Just moved out for 3 months whilst our house was renovated including taking down massive chimney breast. Luckily the council let us take down the stack too or it would have been a major expense shoring up the floors to support it.
We paid an overall figure of £77k to do the whole house including moving bathroom, creating cloakroom, extending a bedroom,rewiring, plumbing, outdoor paving and total redecorating.
Looks totes amazeballs now 😬
Worth it!

PresentingPercy · 01/12/2020 11:37

The idea that removing a chimney breast without involving a structural engineer is terrifying. The weight of chimneys goes into the ground. The weight must then be held by beams and deflected into the ground. It is not something a DIYer can do and, for a big job, a builder shouldn’t tackle it on their own.

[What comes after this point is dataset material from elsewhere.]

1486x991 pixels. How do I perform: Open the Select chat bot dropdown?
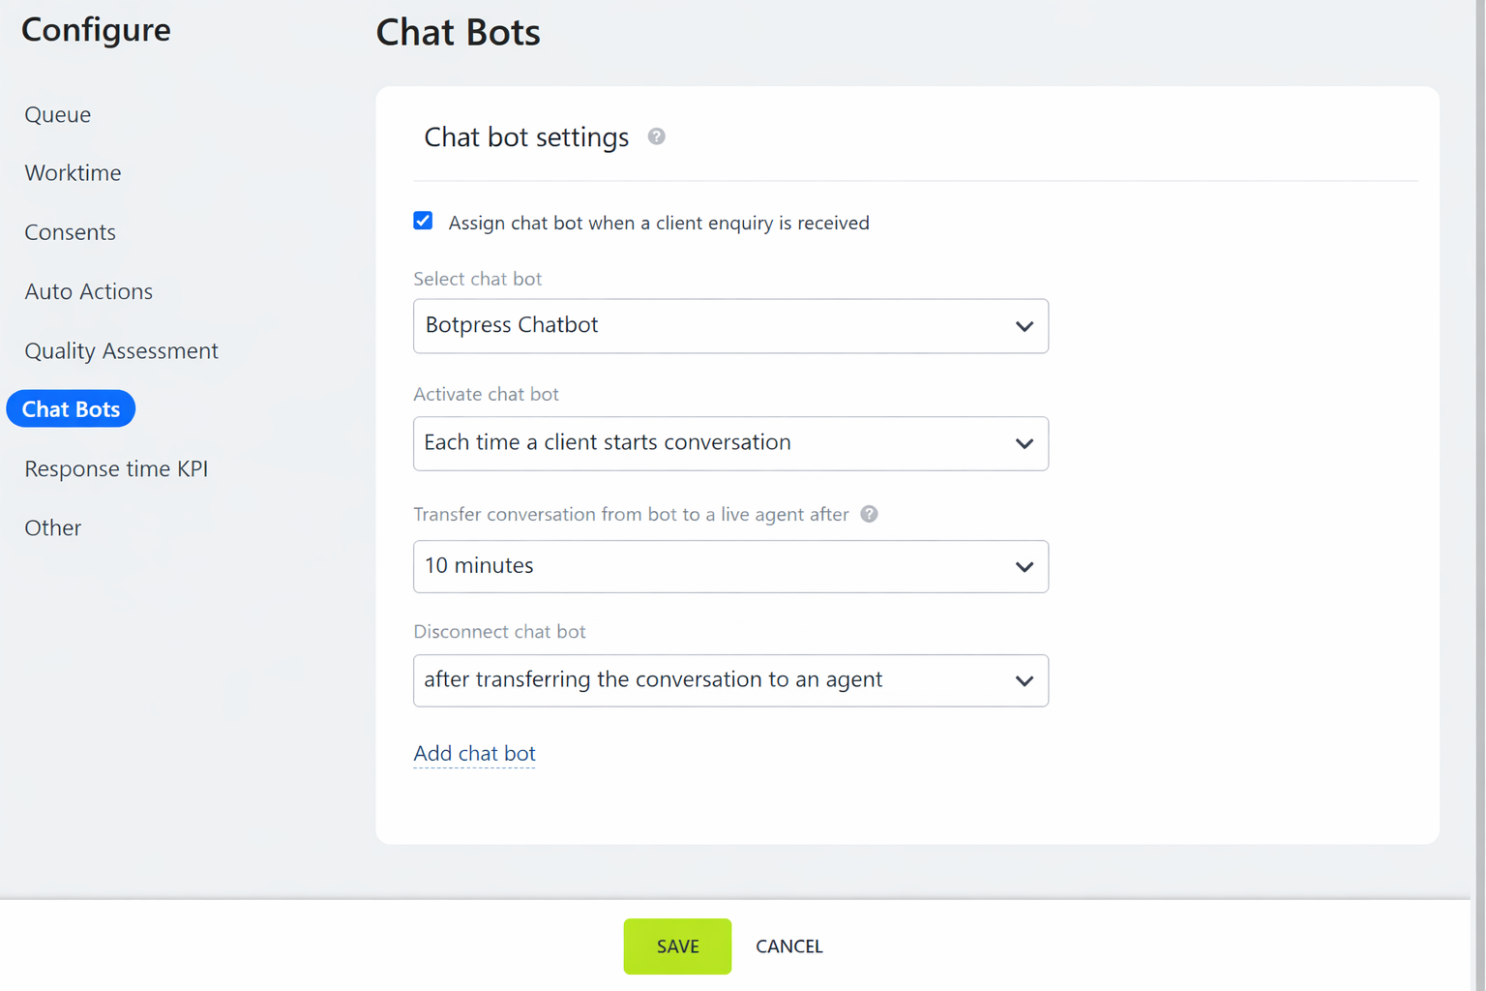730,326
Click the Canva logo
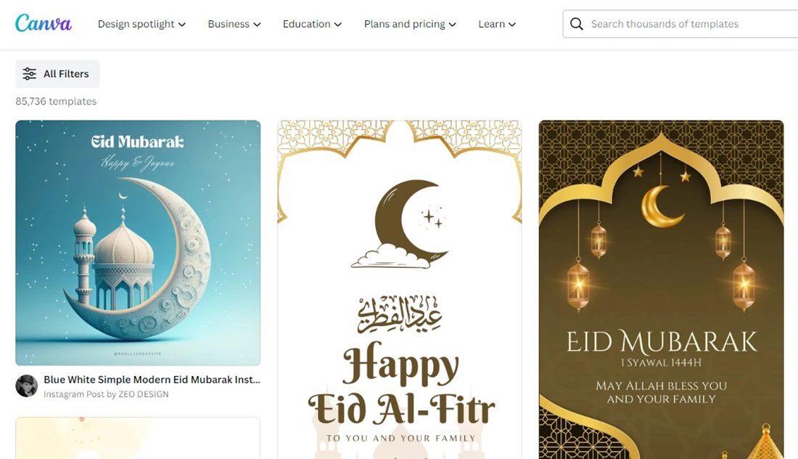The height and width of the screenshot is (459, 798). [44, 23]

ruby4ever · 01/12/2020 15:14

@TheSandman
Currently we have removed the fireplaces and blocked off the chimney. So nothing structural. The chimney breast is there. We had the wall boarded off, plastered and painted. Where did you put the vent? Our plasterer left a small gap at the bottom saying that's the vent, but that will get covered when we put the skirting on, is it fine that it will
Be blocked off? Why is the vent needed, when the fireplace is no longer used?

We were planning on removing the chimney breast in the main lounge just to make it bigger, but now I think we will leave it, I've had enough dust to deal with, with smaller jobs in the house. And didn't realise it costs a lot of money, will just live with the big breast 😆

TheSandman · 01/12/2020 16:29

When you said 'removed the fireplaces' did you end up with a big rectangular void going into the wall under the breast? (Like my bad picture there of the one at one end of my house. That void was big enough to get a Rayburn stove in. We're working on getting a replacement.)

Or did you just take the front off?

Either way the vent is really needed because there is a now huge hole inside your house (which you have plaster-boarded over. If you didn't have a vent in the plasterboard it would get damp backthere and, a few years down the road, you'd be looking at dry rot and all sorts of other problems. A small vent is all that's needed just to allow some slight air flow. The vent needs to be above the skirting and preferably not have a piece of heavy solid furniture shoved up against it.

@PresentingPercy - depends on the chimney breast (and how you define competent DIYer). I can see you'd need a structural engineer to take a look at a stack that was shared - as in a semi - but I removed a free standing chimney stack from my detached house (I suppose I should have got planning permission thinking about it) by building a chute down the roof (out of old timbers and corrugated iron sheets whacked together with 6" nails) and just throwing the thing down block by block. (Granite blocks not bricks.) Took an afternoon, and closed the roof over the next day. The fireplace (two storeys down) was emptied. I got a little erfy when I spotted the old stone lintel had cracked but it was simple enough to knock out some of the rubble wall above it, lay a reinforced concrete lintel on top and refill. I was tempted to put an arch in too but in the end decided that was overkill.